Mason Funk: Okay great.
Robyn Ochs: [00:40:00] Here I am, I'm 23 years old, I'm brand new in Boston and trying to figure out what to do and how to make a difference and when I started getting involved in bisexual organizing, that was when a big light bulb went off. I thought finally here's something that is important and nobody else is doing it. No, that's not true. Take that back. How far back should I go?
Mason Funk: Just start right there again. When you were 23.
Robyn Ochs: [00:41:00] Here I am 23, 24 new to the Boston area and establishing friendships and social networks and looking for ways to get involved and ways to make a difference and the whole issue of bisexual visibility and educating people about bisexuality was something that was very very personally important to me and finally it was something that other people weren't already doing. There were very few voices being lifted up about bisexuality, there was very little that had been written, there were no visible leaders, and so my group, the BiVocals, started doing some leadership.
The woman in my group, some of them had come out of the lesbian movement, some of them had come out of the mainstream feminist movement but they all pretty much – the whole older half of our group – came out of a history of activism and so they became my mentors and 1 thing that happened that really lit our fire was the local paper, the Gay Community Newsdid their April Fool's issue and they had a cartoon about bisexuality insurance which we were not amused by. We were really really angry. It was protect yourself from up to 2 lovers simultaneously. I forget what it was but basically bisexuals are going to leave you was the underlying message and we were pissed. We were so angry and we wrote a letter to the paper and I remember it said, "Some of us are monogamous, some of us are polyamorous, some of us are this, some of us are that, and some of us are assholes just like some lesbians."

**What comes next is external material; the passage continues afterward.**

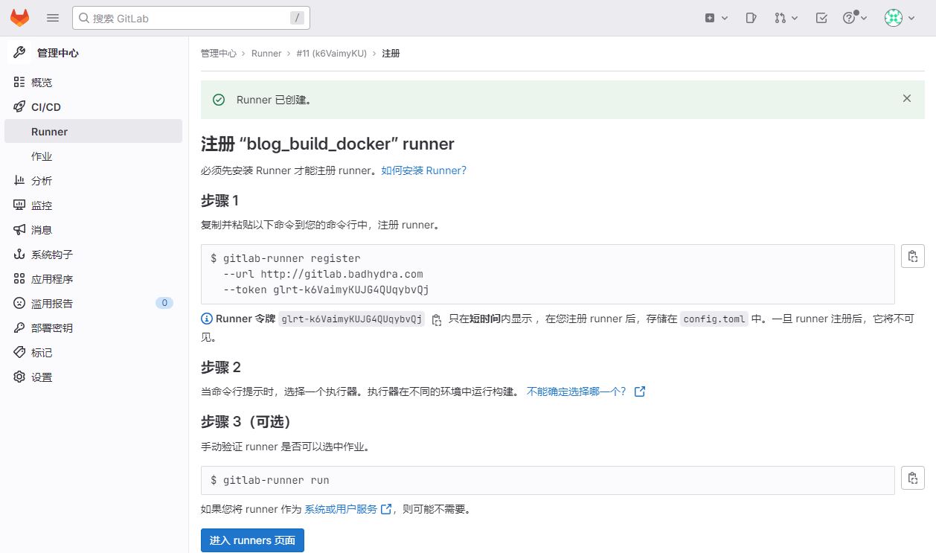Open the issues icon in top bar
The height and width of the screenshot is (553, 936).
click(751, 18)
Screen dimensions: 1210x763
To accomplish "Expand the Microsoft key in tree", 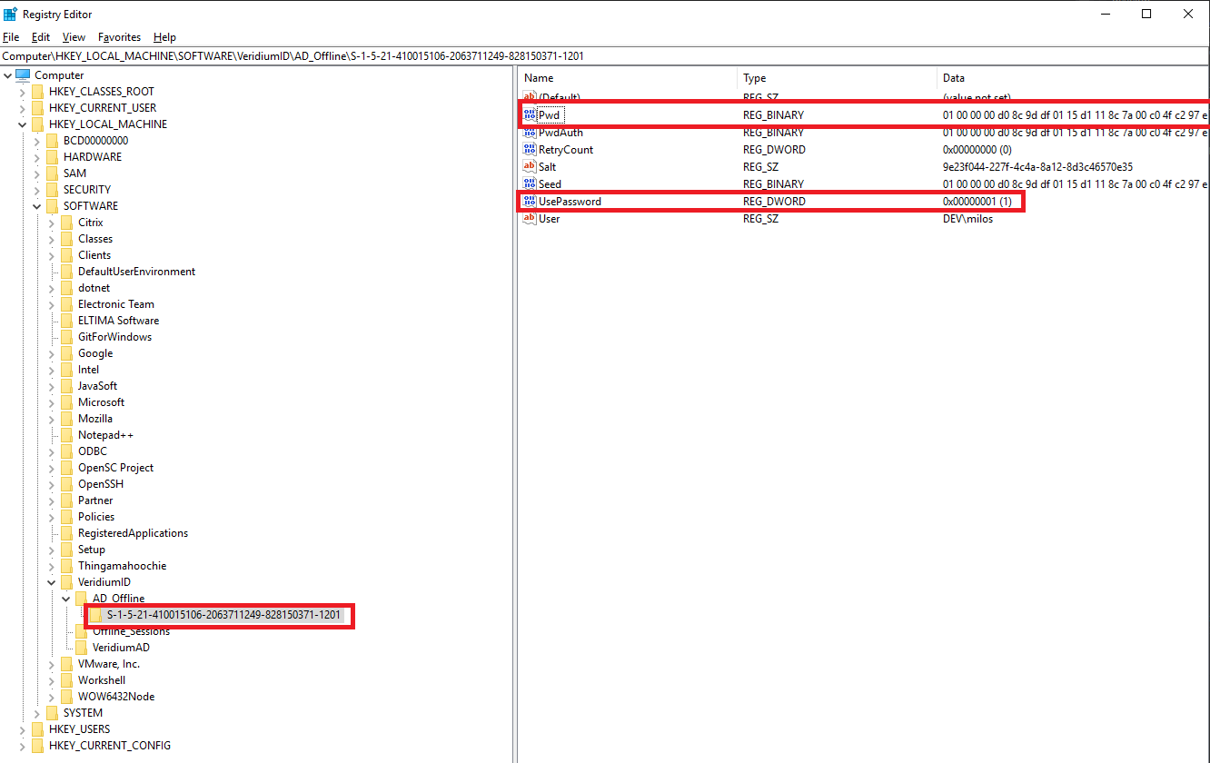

The basic point of the letter was don't judge us as a group. We're individual people and don't judge us as a group and we are not amused. For me that was a very empowering thing to fight back against that letter and to take a stand and I guess I finally found a way to make a difference and then in 1985 we got a phone call from some folks at Wesleyan University saying, "We want to do a program about bisexuality. Do you have anyone who can come speak?" This woman Laura and I went and I kind of caught the speaking bug. I thought I like this, I like this. At the end of the speaking engagement, they actually handed us a check which was also something I had not really conceived of. I thought wow. Interesting.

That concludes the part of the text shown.